Dr Murray Brilliant,
Geneticist on Human Albinism
Dr Murray Brilliant is a world renowned researcher on the genetics of human albinism and Director of the Centre for Human Genetics of Marshfield Clinic, Wisconsin, United States. He recently completed a research project on people with albinism in Tanzania that was covered on an international TV network.
Meet Dr Murray Brilliant
My work in albinism started with a project aimed at understanding why mice come in different colors. I began working with a cream-colored mouse variant first described over 100 years ago. I designed a novel method that led to the identification of the gene that was associated with the cream color and discovered that it was also associated with the most common form of albinism in people (oculocutaneous albinism type 2, OCA2). Subsequent work led to the identification of two more genes associated with albinism (OCA4 and HPS1, associated to the Hermansky-Pudlak Syndrom).

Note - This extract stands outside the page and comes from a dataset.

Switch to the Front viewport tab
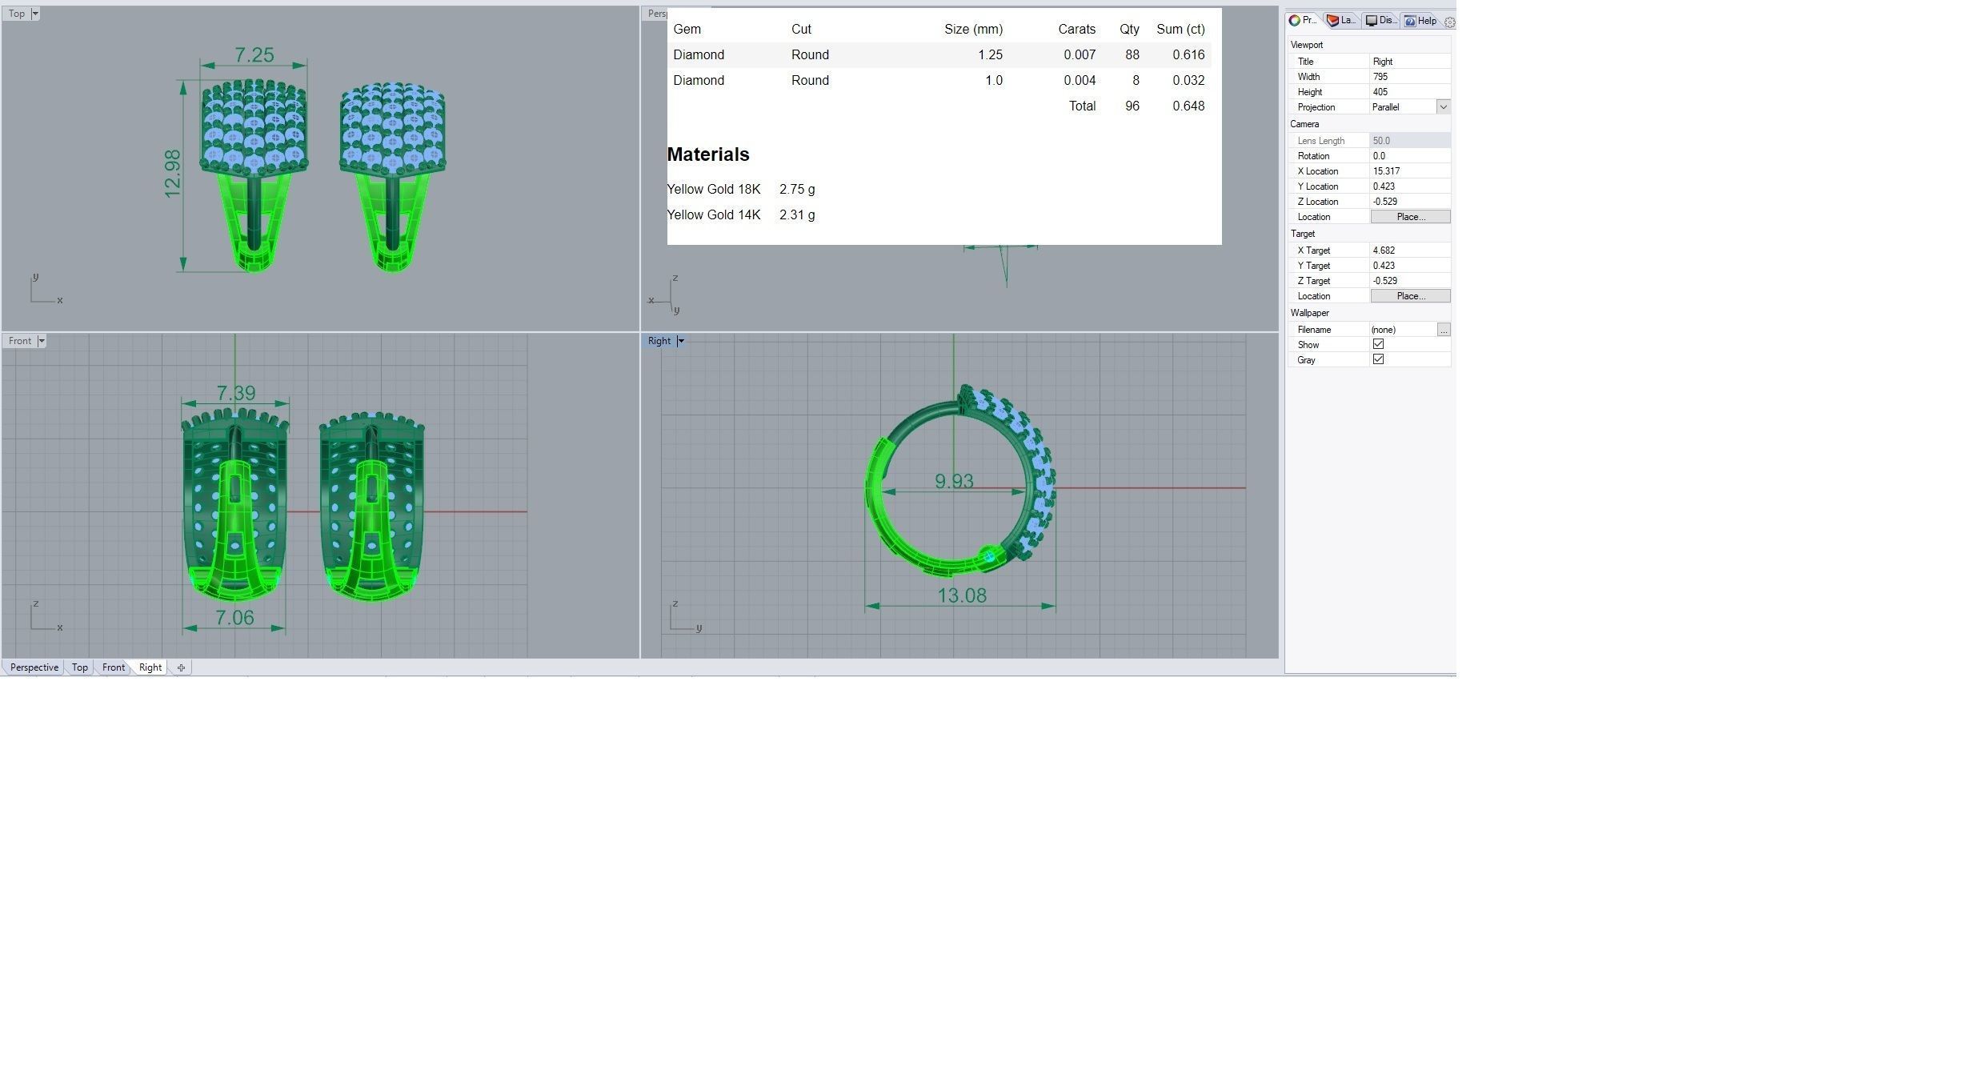This screenshot has height=1082, width=1983. coord(113,667)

Although I had known people with albinism since I was in high school, my laboratory work and my interaction with them have led to a deeper understanding of the issues that people with albinism face every day. This includes limitations in vision, susceptibility to skin cancer and social stigma. I have worked to try to understand the role of the various genes involved in albinism. This has led to two clinical trials with two different drugs aimed at improving vision.
My work studying albinism has taken me all over the world. In addition to the United States and Europe, I have worked with populations with high albinism around the world: the Kuna people in Panama; the Minahasa people of Sulawesi, Indonesia; and the Bantu language speaking peoples in Tanzania. I have learned much from people with albinism who work very hard to overcome their limitations in vision and social stigma.
Unfortunately, people with albinism face extreme peril from others in certain parts of the world. This is especially true in East Africa, where superstition holds that their bones, hair and other body parts can be used magically. In the past, this was largely limited to grave robbing, but living people are increasingly targeted now. Sadly, many people with albinism in East Africa are murdered for these body parts. I have a deep respect and understanding for rituals, beliefs and traditions that are not my own. However, the murder and maiming of innocent people can never be justified.
Albinism is not rare in Tanzania. Indeed, about 1 in 1,400 Tanzanians has albinism. Nearly all of the albinism in Tanzania is OCA2 and most Tanzanian people with the condition have a mutation that we can trace back to a common ancestor, who lived about 2,500 years ago. This mutation is carried by nearly 1 in 19 Tanzanians. Ironically, it is highly likely that it is also carried by at least a few of the murderers of people with albinism. Albinism is therefore a trait of the ancestors of the Tanzanian people. Perhaps if the people of Tanzania knew that people with albinism are a manifestation of one of their ancestors, the murders would stop.